“I will, Uncle Zed. Thank you for what you have said.”
Dorian completed his four years high school. Going to the University might come later, but now he was moved by a spirit of activity to do bigger things with his farm, and to enlarge it, if possible.
About this time, dry-farming had taken the attention of the farmers in his locality, and many of them had procured lands on the sloping foothills. Dorian, with a number of other young men had gone up the nearby canyon to the low hills of the valley beyond and had taken up lands. That first summer Dorian spent much of his time in breaking up the land. As timber was not far away, he built himself a one-roomed log house and some corrals and outhouses. A mountain stream rushed by the lower corner of his farm, and its wild music sang him to sleep when he spent the night in the hills. He furnished his “summer residence” with a few simple necessities so that he could live there a number of days at a time. He minded not the solitude. The wild odorous verdure of the hills, the cool breezes, the song of the distant streams, the call of the birds, all seemed to harmonize with his own feelings at that time. He had a good kerosene lamp, and at nights when he was not too tired, he read. On his visits to the city he usually had an eye for book bargains, and thus his board shelving came to be quite a little library. He had no method in his collecting, no course of connected study. At one time he would leisurely read one of Howell’s easy-going novels, at another time he would be kept wide-eyed until midnight with “Lorna Doone” or with “Ben Hur.”
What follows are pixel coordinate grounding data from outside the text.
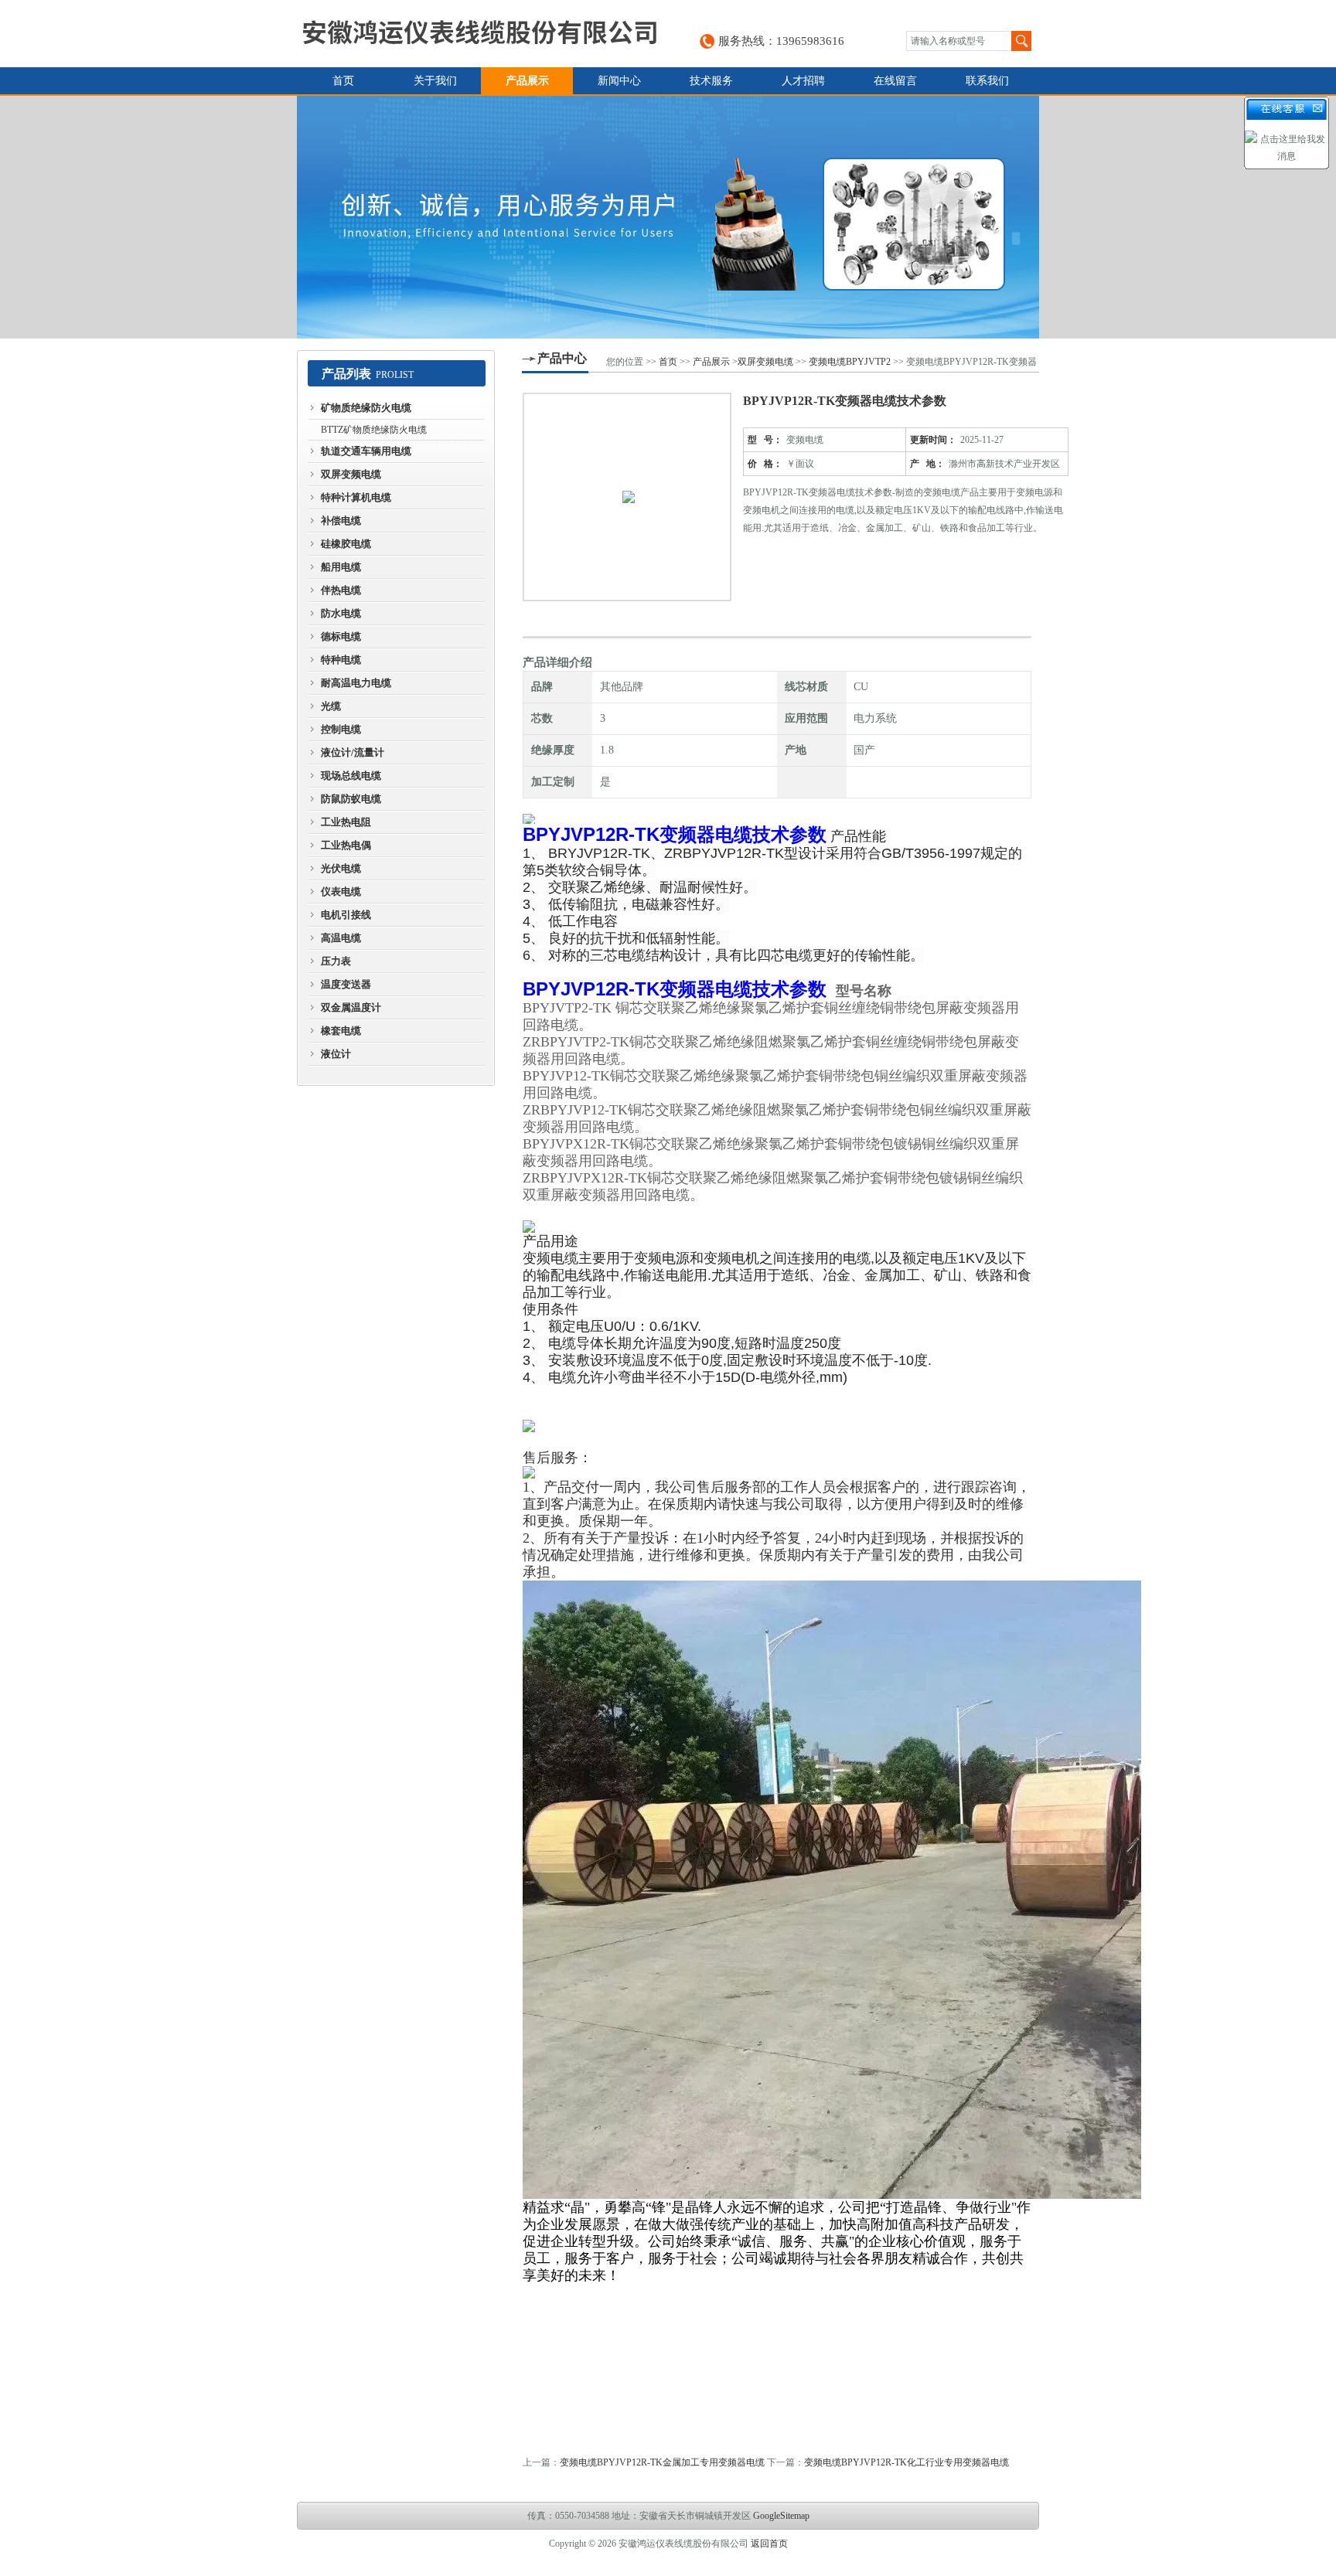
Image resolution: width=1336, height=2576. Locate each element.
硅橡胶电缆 (346, 544)
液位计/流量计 (352, 752)
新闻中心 (619, 81)
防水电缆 (341, 613)
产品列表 (346, 373)
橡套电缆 (341, 1030)
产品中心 (562, 358)
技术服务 (711, 81)
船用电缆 (341, 567)
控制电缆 (341, 729)
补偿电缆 (341, 520)
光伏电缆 (341, 868)
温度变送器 (346, 984)
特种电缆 (341, 659)
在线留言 (895, 81)
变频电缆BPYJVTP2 (850, 361)
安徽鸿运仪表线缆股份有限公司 (479, 33)
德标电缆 (341, 636)
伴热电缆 (341, 590)
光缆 (331, 706)
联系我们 (987, 81)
Dorian had heard of Darwin, of Huxley, of Ingersol and of Tom Payne, but he had never read anything but selections from these writers. Now he obtained a copy of the “Origin of Species” and a book by Ingersol. These he read carefully. Darwin’s book was rather heavy, but by close application, the young student thought he learned what the scientist was “driving at.” This book disturbed him somewhat. There seemed to be much truth in it, but also some things which did not agree with what he had been taught to be true. In this he realized his lack of knowledge. More knowledge must clear up any seeming contradiction, he reasoned. Ingersol was more readable, snappy, witty, hitting the Bible in a fearless way. Dorian had no doubt that all of Ingersol’s points could be answered, as he himself could refute many of them.
One day as Dorian was browsing as usual in a book store he came across a cheap copy of Drummond’s “Natural Law in the Spiritual World,” the book which he had given Uncle Zed. As he wanted a copy himself, he purchased this one and took it with him to his cabin in the hills. Immediately he was interested in the book, and he filled its pages with copious notes and marks of emphasis.
It was Sunday afternoon in mid-summer at Greenstreet. The wheat again stood in the shock. The alfalfa waved in scented purple. Dorian and the old philosopher of Greenstreet sat in the shade of the cottonwood and looked out on the farm scene as they talked.